:: Material supplied

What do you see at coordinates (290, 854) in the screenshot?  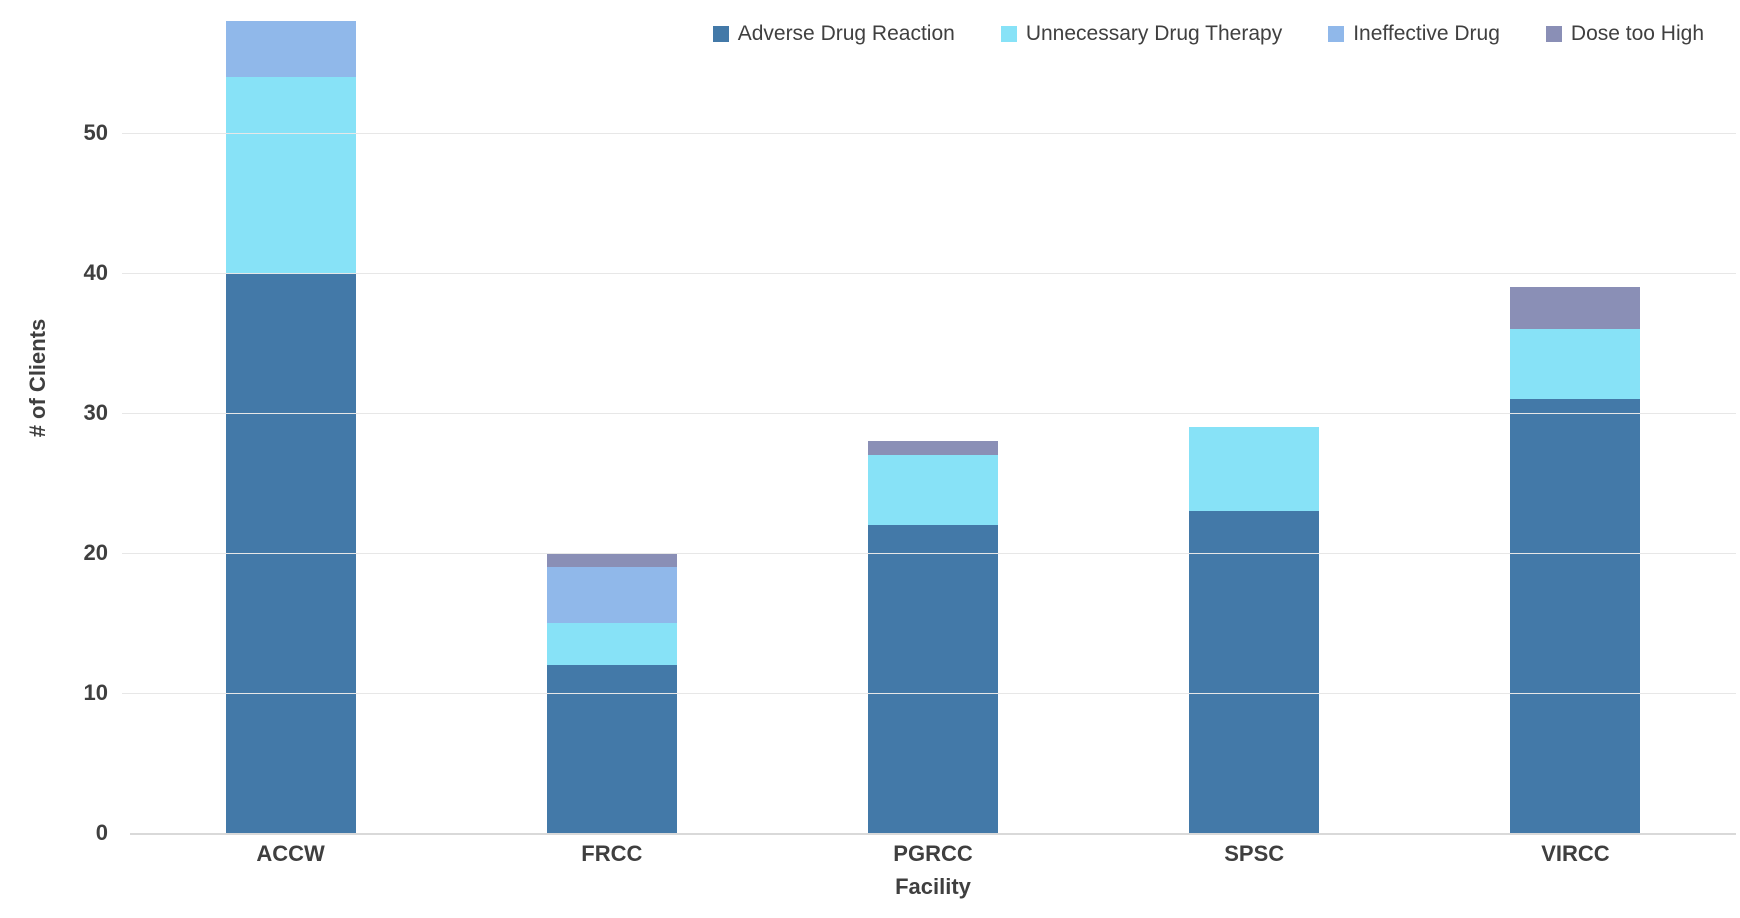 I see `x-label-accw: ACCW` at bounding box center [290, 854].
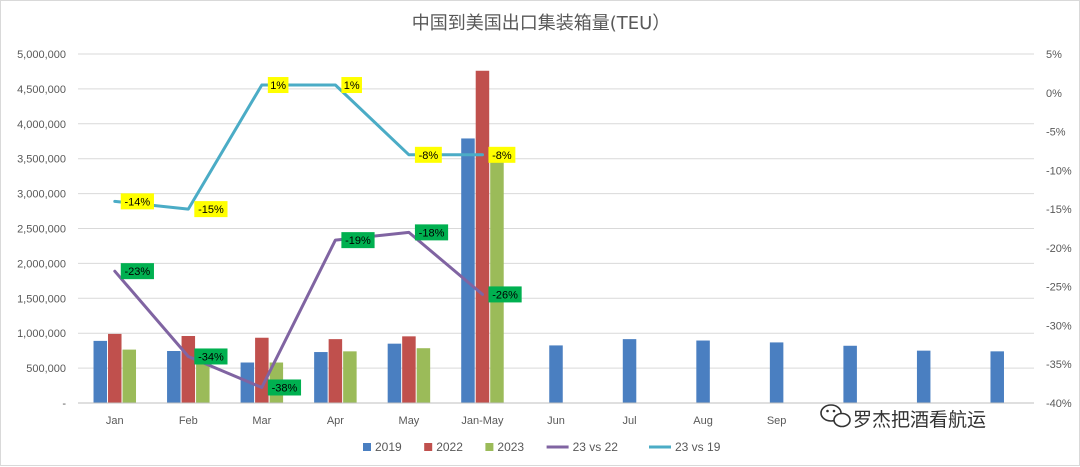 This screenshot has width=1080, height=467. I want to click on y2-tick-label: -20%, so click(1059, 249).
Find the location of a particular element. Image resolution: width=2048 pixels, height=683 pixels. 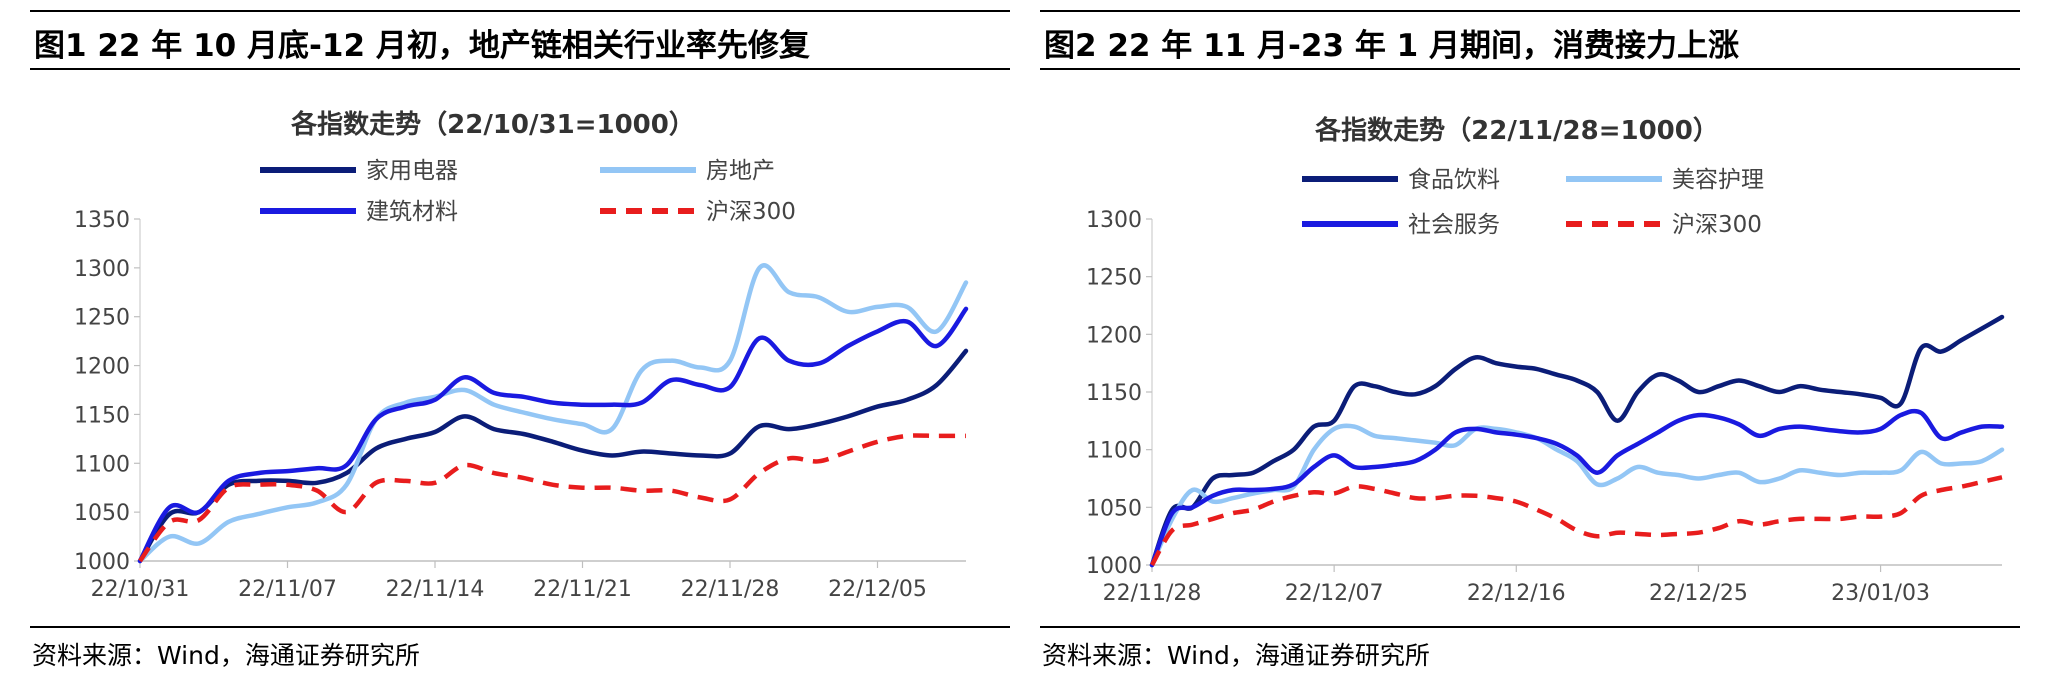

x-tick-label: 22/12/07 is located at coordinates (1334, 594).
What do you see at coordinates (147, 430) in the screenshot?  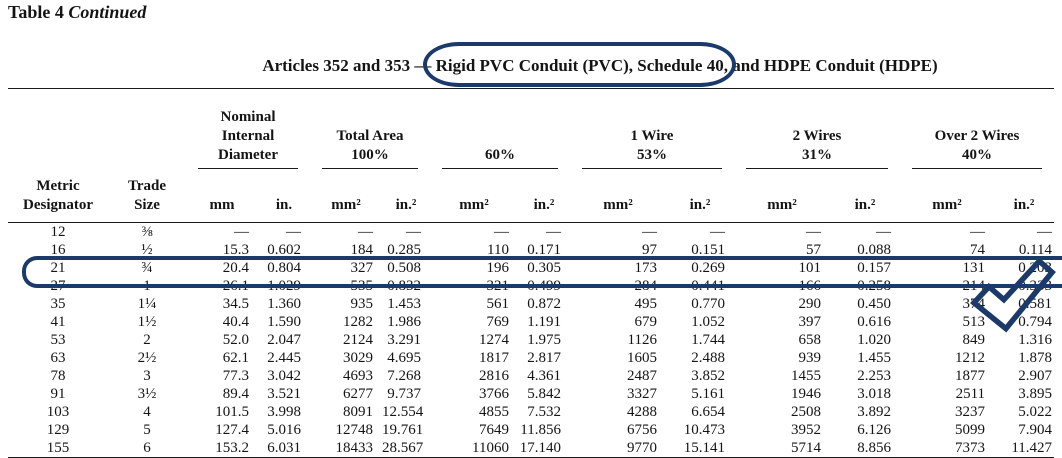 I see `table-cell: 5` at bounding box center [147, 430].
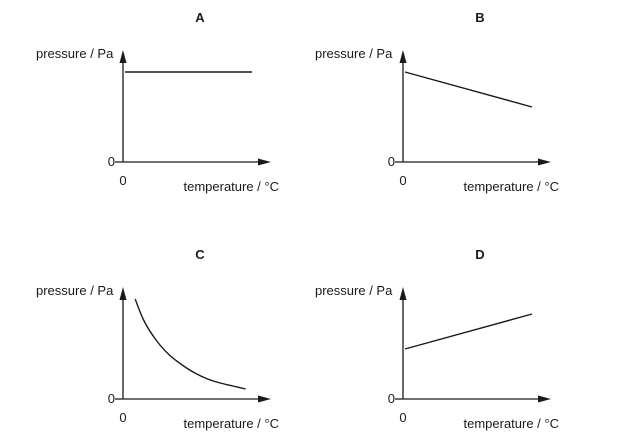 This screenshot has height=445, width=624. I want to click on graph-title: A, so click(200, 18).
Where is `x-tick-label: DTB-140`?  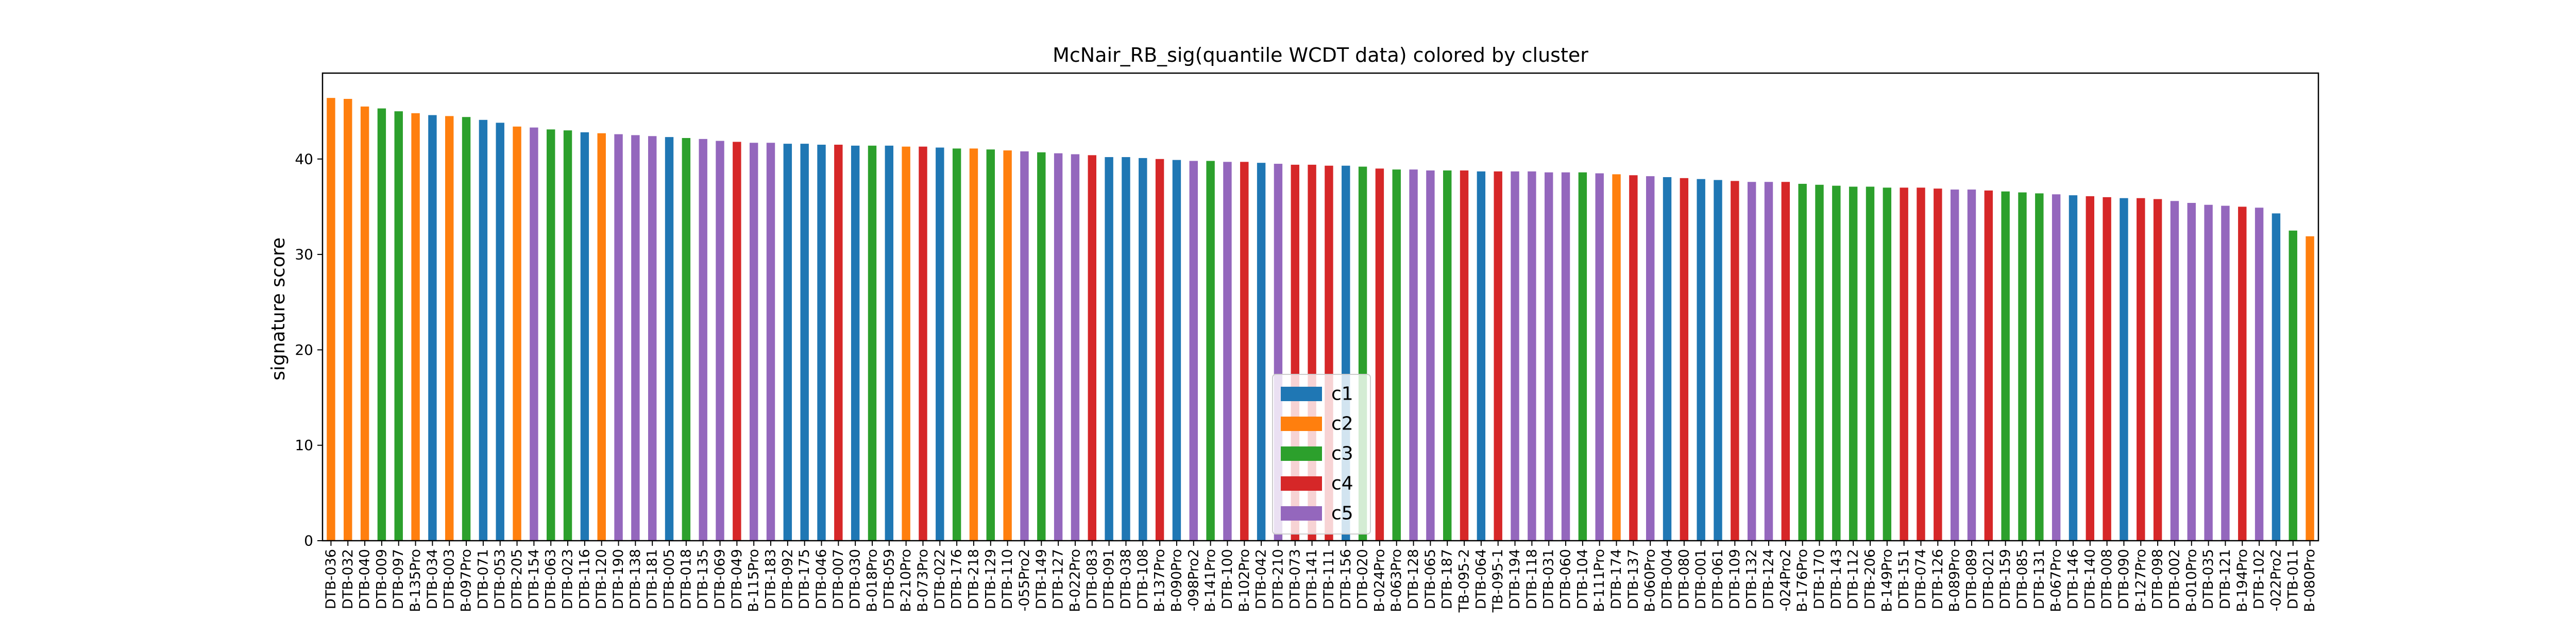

::::

— What you need to do —
Rewrite the stretch of the records from the line containing "Find the location" through the line containing "x-tick-label: 22/12/07 is", replacing "particular" with "specific" and leaving everything else unchanged. Give only those lines, and omit the pictures.

— Answer section —
Find the location of a specific element. Image resolution: width=2048 pixels, height=683 pixels. 

x-tick-label: 22/12/07 is located at coordinates (1334, 594).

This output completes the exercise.